## Data to process:
──────────────────────────────

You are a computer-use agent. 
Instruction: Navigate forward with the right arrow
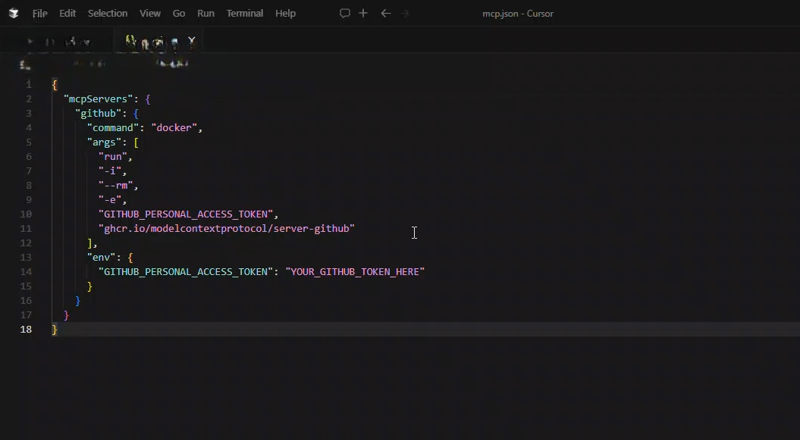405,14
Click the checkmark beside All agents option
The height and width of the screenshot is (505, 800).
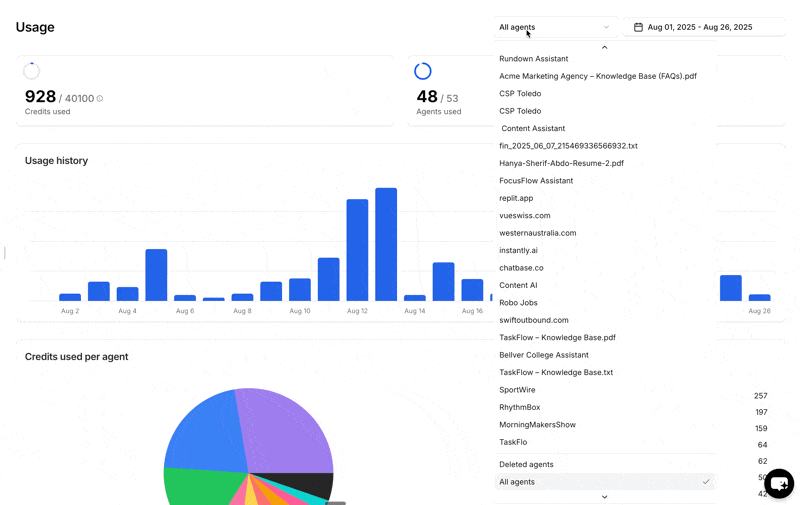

──────────────────────────────

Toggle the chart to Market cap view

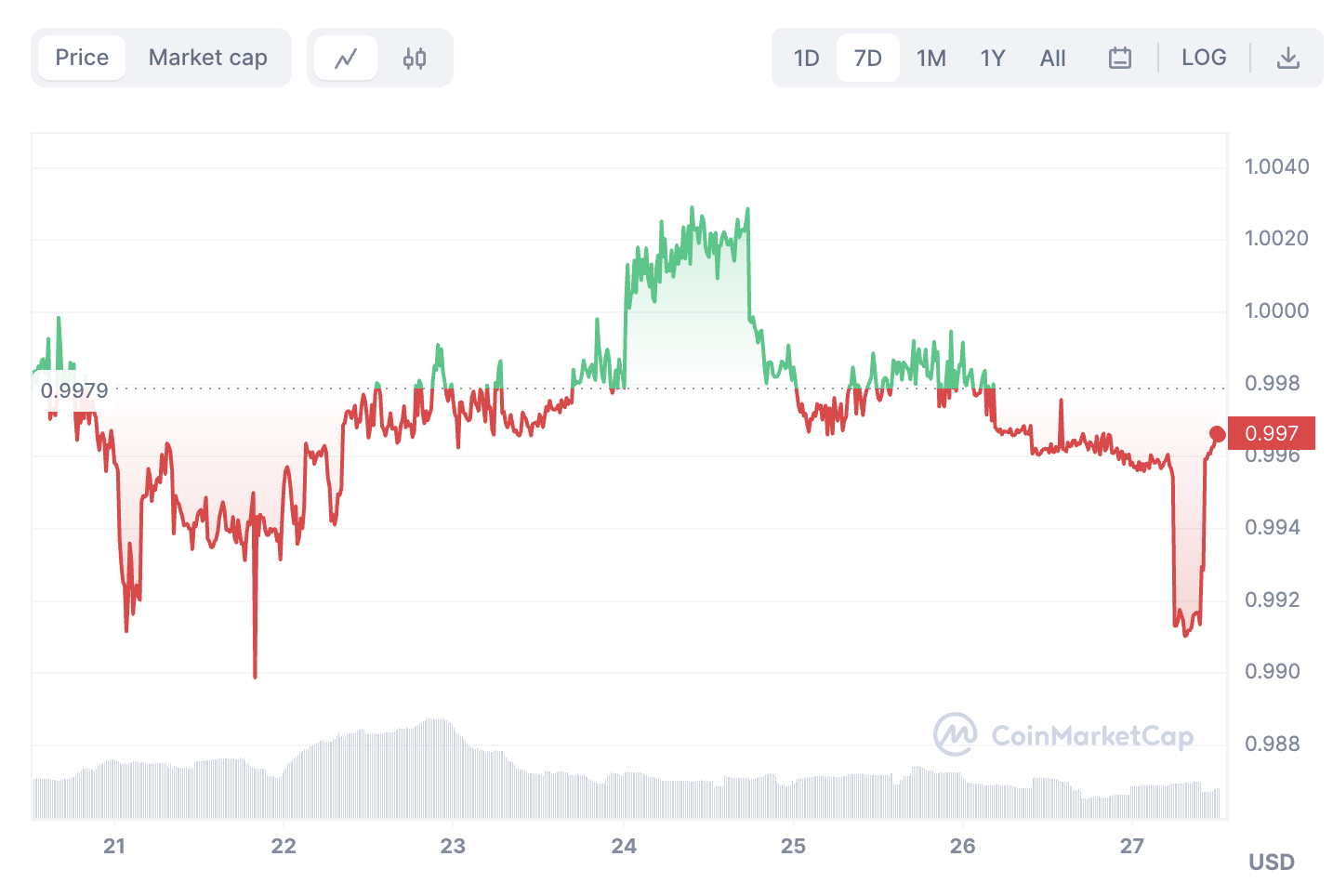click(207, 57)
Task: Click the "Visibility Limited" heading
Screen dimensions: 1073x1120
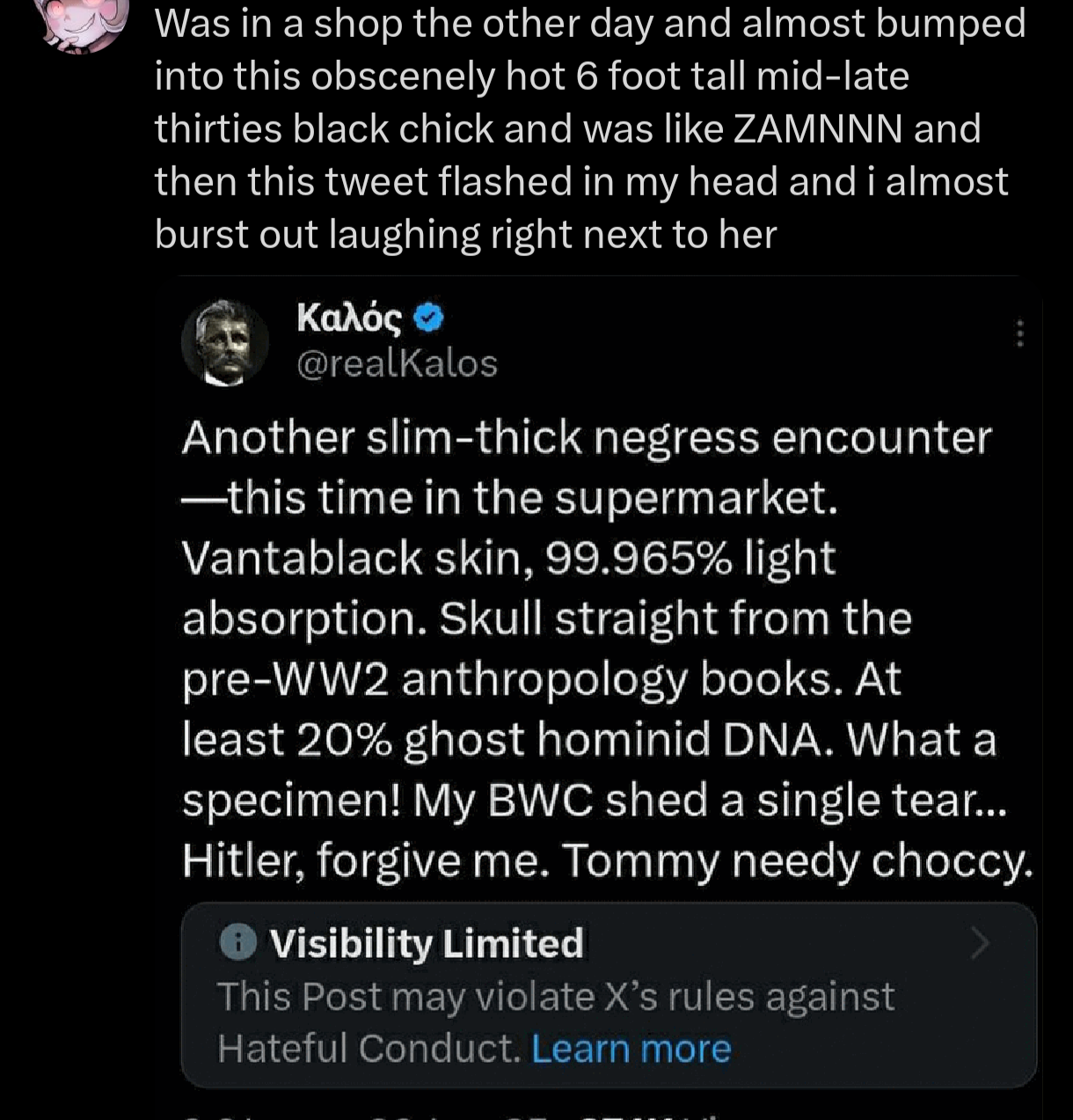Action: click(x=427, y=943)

──────────────────────────────

## Required work:
Set down word for word the lines above from the one with "You are a computer-use agent." up to and including the one with "The height and". Omit every picture.

## Task response:
You are a computer-use agent. 
Instruction: Navigate forward with the right arrow
405,14
Click the checkmark beside All agents option
The height and width of the screenshot is (505, 800).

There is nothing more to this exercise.